Below are some of the great classic cocktails presented by Dale and Chris, samples were passed around and enjoyed by all. Our Special thanks to the spirits brands that made this seminar and our new exhibit possible!

CAIPIRINHA
Born in the Brazilian countryside; the word caipira means countryman, and the Caipirinha is a diminutive. Its base spirit is the sugar-cane-based, rum-like cachaca, which for many years was dismissed as a peasant product by the higher classes in Brazil. Adding Falernum is Dale’s own variation.

  • 1/2 lime, quartered
  • 2 1/2 teaspoons sugar or 1 ounce simple syrup
  • 2 ounces Sagatiba Cachaca
  • 1/4 ounce John D. Taylor’s Velvet Falernum

Fill a rocks glass with cracked ice. In a mixing glass, place the lime quarters and the sugar or syrup. Muddle to extract the lime juice and the oil in its skin. Add cachaca and the ice from the rocks glass, as well as the Falernum, and shake well. Pour the entire contents into the chilled rocks glass and serve. In the tradition of the Caipirinha, the muddled fruits-whether solely lime or also with additional fruits-are used as the garnish.

BLACK CURRANT TODDY*
Dale developed this wonderful variation on the toddy, a sweet-tart drink that he serves cold.

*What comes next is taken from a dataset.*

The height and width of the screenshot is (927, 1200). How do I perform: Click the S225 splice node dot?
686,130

  • 1 1/2 ounces Hendrick’s gin
  • 1/4 ounce John D. Taylor’s Velvet Falernum
  • 1/2 ounce honey syrup (in a 2-to-1 ratio)
  • 3/4 ounce fresh-squeezed lemon juice
  • 3/4 ounce cold tea (Earl Gray or green)
  • 1 tsp high-quality black currant preserves (or try black currant frozen Perfect Puree of Napa Valley)
  • Flamed orange peel, for garnish
  • Spiral orange peel, for garnish

Assemble the gin, Falernum, honey syrup, lemon juice, tea, and preserves in a mixing glass with ice. Shake well. Strain through a tea strainer into a chilled coupe glass. Garnish with the flamed orange peel dropped into the liquid, and the spiral peel set on the rim of the glass.

RITZ COCKTAIL*
Dale’s tribute to the Ritz Hotels of London, Paris and Madrid, a cocktail that’s designed to be a sophisticated evening cocktail.

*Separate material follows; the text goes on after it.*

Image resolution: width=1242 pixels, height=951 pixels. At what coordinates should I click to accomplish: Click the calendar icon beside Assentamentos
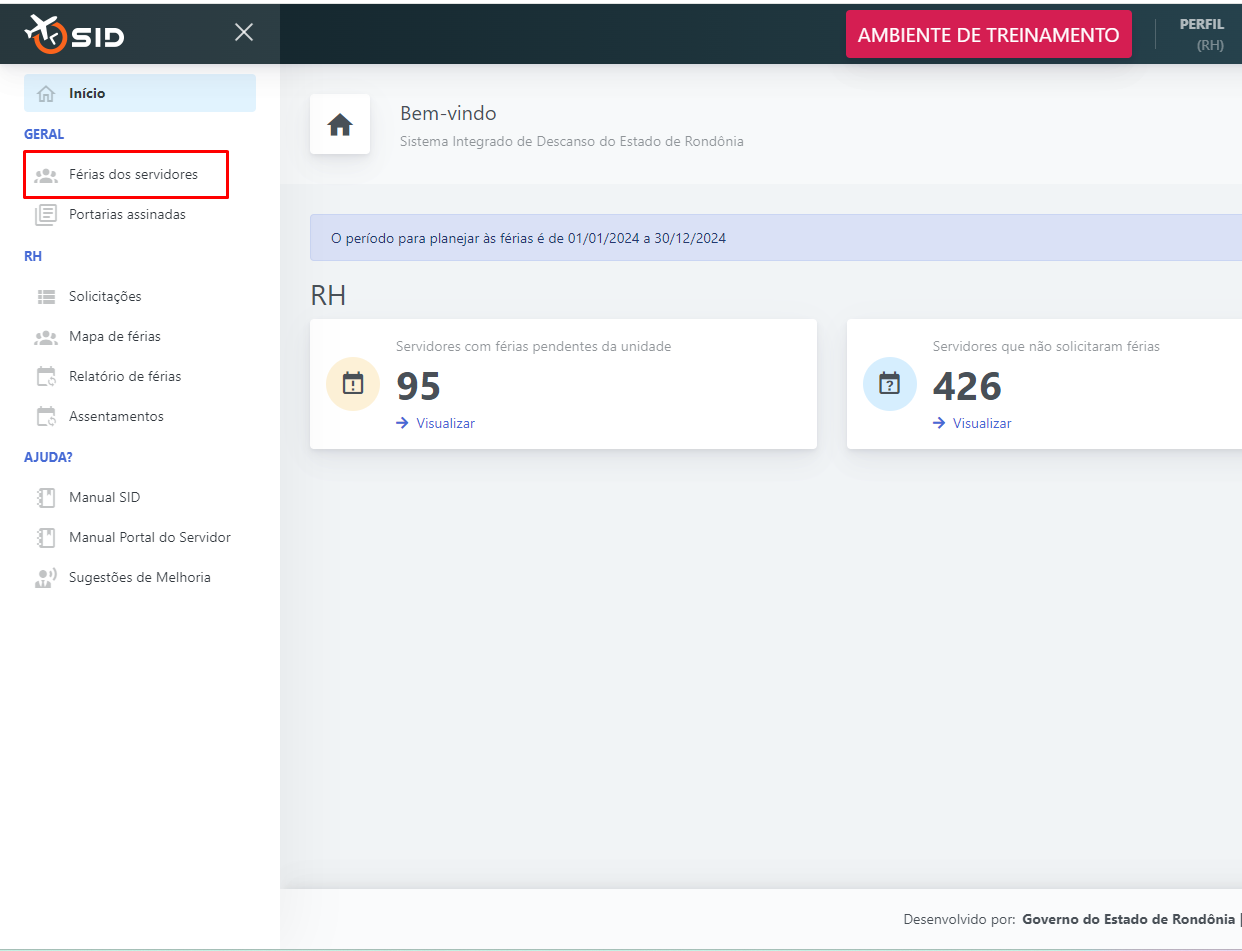(46, 417)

  • 3/4-ounce Martel Cognac
  • 1/2 ounce Cointreau
  • 1/2 ounce Luxardo Maraschino liqueur
  • 1/2 ounce fresh-squeezed lemon juice
  • Perrier Jouet Champagne
  • Flamed orange peel for garnish

In a mixing glass, stir together the cognac, Cointreau, Maraschino liqueur, and lemon juice with ice. Strain into a large cocktail glass and fill with Champagne. Garnish with the flamed orange peel.

RAMOS GIN FIZZ
created in 1888 by Henry C. Ramos when he opened his Imperial cabinet Bar in New Orleans.

  • 1 1/2 ounce Plymouth Gin
  • 1/2 ounce Fresh Lemon Juice
  • 1/2 ounce Fresh Lime Juice
  • 1 1/2 ounce Simple Syrup
  • 1 1/2 ounces heavy cream
  • 1 small egg white
  • 2 drops of Orange Flower Water
  • Soda

Shake all ingredients with ice except the soda and strain into a highball glass without ice. Top with club soda. No garnish. NOTE: Highball glasses are almost too big for this drink, in the 19th century there was an 8 ounce "Fizz or Delmonico glass" that was the perfect size for this drink, it was like a short highball and it prevented the inexperienced bartender from drowning the drink in soda.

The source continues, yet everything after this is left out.